Ou seja, nacionais, sim. Mas só espetáculos baseados em marcas fortes e nomes reconhecíveis; nenhum com repertório original. Rock in Rio, fruto do encontro entre os empresários Roberto Medina e Luiz Calainho, com direção de João Fonseca, o mesmo de Tim Maia, e texto do premiado Rodrigo Nogueira, será embalado por uma seleção de sucessos de estrelas que já se apresentaram no festival, como Gilberto Gil, Coldplay, Shakira e Elton John. Tudo por um Popstar, por sua vez, pretende atrair o público jovem, trocando a orquestra por uma banda. “Com certeza é para cantar junto”, diz Pedro Vasconcelos, diretor de Tudo por um Popstar, que terá canções de Elton John, Madonna e NXZero. “Tem alguns momentos em que você acha que está em um show de rock.”
Com espetáculos só de hits que já existem, dá para dizer que estamos construindo algo? “Essa é uma primeira fase, na qual a gente vai em cima de títulos reconhecíveis”, afirma Calainho. “Mas, na sequência, a ideia é construir títulos, tirar do zero mesmo. Estamos sedimentando um conteúdo
musical.” O movimento não é inédito. Logo antes de a Broadway abrir caminho entre os brasileiros, a partir da estreia de Les Misérables, em 2001, o terreno foi preparado com uma década de espetáculos biográficos. Ou seja, o mercado deu uma pirueta completa, e inegavelmente cresceu. Mas o público continua buscando hits e nomes conhecidos. “Acho que é uma educação mesmo”, diz João Fonseca, diretor de Rock in Rio, Cazuza e Tim Maia. “Daqui a pouco vão ter prazer em assistir a um musical que não conheçam as músicas. Não vai ser necessário já ter esse afeto. Mas leva um tempo.”

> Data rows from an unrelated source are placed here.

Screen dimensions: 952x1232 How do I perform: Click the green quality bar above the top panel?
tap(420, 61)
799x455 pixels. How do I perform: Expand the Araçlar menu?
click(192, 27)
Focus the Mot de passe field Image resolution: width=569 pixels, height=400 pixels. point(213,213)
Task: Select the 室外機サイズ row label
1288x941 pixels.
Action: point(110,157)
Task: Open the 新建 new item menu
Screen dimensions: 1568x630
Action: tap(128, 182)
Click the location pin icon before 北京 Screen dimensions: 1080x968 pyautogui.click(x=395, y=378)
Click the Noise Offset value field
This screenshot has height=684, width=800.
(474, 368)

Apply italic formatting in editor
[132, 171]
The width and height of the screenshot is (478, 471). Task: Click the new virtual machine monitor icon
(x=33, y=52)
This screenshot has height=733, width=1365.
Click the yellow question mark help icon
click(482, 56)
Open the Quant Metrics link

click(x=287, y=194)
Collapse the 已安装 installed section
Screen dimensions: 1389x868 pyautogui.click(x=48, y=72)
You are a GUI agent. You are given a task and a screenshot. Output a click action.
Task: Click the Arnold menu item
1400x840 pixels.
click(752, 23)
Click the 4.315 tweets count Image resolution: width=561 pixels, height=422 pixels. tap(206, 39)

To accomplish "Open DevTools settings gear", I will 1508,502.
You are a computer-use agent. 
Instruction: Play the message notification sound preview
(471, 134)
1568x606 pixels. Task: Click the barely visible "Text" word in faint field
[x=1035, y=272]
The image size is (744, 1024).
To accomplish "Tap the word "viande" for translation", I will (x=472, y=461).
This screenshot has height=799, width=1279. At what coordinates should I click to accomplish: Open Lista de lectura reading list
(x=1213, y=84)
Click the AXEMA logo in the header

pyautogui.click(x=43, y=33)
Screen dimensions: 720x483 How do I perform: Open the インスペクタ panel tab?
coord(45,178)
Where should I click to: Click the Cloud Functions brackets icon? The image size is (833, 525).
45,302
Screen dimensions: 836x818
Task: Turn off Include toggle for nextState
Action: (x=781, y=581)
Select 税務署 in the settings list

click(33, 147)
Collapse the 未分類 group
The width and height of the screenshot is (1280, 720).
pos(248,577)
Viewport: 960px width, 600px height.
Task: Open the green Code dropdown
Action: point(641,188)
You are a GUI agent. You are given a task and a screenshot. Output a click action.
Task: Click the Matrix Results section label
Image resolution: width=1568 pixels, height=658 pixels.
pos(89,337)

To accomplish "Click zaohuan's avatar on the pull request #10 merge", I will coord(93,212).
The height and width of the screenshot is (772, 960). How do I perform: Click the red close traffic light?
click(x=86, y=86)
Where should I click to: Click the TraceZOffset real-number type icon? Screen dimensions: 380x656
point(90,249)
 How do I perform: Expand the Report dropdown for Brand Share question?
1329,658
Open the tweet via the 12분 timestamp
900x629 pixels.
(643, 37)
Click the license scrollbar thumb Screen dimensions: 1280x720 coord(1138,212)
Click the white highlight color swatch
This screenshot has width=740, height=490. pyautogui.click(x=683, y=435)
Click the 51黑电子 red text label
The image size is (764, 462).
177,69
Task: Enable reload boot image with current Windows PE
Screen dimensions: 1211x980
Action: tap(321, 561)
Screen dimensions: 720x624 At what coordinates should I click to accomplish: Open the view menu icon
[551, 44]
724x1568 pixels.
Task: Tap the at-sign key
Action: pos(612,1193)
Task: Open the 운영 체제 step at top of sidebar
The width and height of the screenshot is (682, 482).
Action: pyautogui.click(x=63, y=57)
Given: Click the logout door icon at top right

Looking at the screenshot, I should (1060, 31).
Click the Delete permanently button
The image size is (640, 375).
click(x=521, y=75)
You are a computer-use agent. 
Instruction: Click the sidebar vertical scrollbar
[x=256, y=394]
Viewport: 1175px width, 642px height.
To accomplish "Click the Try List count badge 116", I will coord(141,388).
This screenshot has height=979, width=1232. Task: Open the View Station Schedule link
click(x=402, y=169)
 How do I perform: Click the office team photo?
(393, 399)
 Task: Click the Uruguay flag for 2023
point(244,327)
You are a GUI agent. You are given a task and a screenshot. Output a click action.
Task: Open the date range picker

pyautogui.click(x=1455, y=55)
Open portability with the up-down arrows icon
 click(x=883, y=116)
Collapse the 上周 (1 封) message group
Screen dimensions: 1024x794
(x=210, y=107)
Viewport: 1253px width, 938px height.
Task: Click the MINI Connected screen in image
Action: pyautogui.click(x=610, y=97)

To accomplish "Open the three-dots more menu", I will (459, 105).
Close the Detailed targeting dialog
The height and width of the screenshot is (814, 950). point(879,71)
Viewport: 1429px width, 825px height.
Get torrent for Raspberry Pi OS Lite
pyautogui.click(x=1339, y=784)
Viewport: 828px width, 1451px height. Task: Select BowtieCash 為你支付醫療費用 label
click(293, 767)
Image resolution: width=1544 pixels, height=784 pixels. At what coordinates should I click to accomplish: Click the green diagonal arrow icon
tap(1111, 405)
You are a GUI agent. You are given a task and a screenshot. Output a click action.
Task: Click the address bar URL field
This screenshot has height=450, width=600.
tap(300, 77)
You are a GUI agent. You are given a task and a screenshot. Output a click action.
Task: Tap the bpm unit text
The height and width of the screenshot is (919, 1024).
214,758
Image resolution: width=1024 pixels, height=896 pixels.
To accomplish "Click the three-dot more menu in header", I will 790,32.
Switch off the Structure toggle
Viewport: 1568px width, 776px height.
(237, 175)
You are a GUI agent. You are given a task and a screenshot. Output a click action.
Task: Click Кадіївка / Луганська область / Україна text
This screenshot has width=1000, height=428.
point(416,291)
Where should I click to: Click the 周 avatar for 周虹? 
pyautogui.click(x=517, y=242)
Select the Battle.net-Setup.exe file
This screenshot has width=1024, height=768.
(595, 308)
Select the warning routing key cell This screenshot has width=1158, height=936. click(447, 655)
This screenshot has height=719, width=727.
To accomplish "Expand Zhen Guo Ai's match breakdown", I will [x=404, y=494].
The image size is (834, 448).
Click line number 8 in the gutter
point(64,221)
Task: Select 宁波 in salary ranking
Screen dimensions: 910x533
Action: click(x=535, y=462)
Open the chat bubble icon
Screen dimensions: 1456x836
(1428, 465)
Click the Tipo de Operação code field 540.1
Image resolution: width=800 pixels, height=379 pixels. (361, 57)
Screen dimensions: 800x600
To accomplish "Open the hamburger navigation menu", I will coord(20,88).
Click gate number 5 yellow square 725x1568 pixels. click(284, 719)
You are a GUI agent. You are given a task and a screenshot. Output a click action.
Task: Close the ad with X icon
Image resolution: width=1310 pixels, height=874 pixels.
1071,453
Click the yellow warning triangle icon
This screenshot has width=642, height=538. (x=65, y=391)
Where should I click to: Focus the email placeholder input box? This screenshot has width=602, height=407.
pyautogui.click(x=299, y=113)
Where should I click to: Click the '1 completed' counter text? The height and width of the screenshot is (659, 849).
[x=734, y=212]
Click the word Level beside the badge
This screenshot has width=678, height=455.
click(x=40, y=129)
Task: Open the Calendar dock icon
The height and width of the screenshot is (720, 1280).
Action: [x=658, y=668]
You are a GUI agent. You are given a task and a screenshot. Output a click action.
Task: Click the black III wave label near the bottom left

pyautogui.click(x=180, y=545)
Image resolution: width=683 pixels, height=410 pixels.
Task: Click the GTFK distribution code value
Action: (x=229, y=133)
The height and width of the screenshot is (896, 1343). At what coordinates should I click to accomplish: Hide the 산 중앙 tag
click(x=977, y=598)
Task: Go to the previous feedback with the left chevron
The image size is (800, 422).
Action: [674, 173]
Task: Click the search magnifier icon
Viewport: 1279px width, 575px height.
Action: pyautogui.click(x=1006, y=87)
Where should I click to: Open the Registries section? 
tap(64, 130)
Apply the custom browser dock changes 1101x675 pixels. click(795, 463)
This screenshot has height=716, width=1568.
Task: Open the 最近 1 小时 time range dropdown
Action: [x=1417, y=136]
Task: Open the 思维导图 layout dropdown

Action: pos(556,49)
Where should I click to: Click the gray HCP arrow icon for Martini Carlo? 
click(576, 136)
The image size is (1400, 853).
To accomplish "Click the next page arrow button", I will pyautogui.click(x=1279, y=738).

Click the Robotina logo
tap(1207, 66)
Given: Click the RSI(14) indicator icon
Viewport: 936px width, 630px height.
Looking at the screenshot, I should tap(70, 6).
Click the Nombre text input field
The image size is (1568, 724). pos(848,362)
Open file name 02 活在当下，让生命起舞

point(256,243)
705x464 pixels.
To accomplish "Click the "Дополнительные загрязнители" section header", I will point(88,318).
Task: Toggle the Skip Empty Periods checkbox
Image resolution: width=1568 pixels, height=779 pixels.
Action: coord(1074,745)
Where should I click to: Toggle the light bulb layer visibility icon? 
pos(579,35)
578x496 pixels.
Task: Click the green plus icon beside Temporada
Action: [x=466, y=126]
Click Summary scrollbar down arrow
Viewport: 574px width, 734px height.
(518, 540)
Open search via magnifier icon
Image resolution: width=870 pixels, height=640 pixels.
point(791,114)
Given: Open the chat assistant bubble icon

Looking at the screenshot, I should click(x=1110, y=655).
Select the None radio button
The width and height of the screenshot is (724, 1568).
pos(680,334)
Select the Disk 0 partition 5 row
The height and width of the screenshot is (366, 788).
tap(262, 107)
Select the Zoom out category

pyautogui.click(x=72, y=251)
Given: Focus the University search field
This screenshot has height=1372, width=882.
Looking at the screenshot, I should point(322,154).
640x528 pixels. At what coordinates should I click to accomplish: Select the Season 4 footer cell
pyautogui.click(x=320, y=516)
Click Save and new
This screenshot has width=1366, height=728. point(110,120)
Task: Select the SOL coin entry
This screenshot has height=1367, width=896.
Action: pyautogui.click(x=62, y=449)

O diretor Charles Möeller, no entanto, faz parte de uma corrente que acha que essa tendência não ajuda a construir uma cultura de público. “É uma grande picaretagem de gente que está querendo plateia lotada”, diz. A dupla Möeller & Botelho, maior expoente do musical nacional, deixou a produtora Aventura após desavenças que culminaram exatamente na discordância quanto a Rock in Rio. Antes, foram responsáveis por duas décadas de musicais brasileiros, seja com texto e músicas nacionais ou internacionais, já que uma de suas bandeiras sempre foi a adaptação das peças, evitando as franquias. Hoje, está em cartaz com Milton Nascimento – Nada Será como Antes, e prepara Orfeu Negro para a Broadway.
A diferença de suas montagens, Möeller garante, é o tratamento artístico. “A gente fez uma carpintaria e pegou pérolas que nem o Milton lembrava, como ‘País do Futebol’. Fazer Vinicius tocando ‘Garota de Ipanema’ é muito fácil, eu ia ficar milionário. Mas não faço isso”, explica. “As pessoas hoje são muito caras de pau; pegam qualquer imitador de festinha e fazem virar estrela. O Nelson Motta me chamou para fazer a vida das Frenéticas, falei que não faço. Só se for o Dancin’ Days. Não vou chamar uma gordinha pra imitar a Leiloca. Isso não é teatro, é festa de criança”, reclama, complementando com uma crítica ao estado atual e futuro do mercado. “A minha tristeza é que eu não vejo meus colegas pensando numa formação de plateia. É empáfia dizer que estão fazendo teatro musical brasileiro. Ninguém está modificando nada.”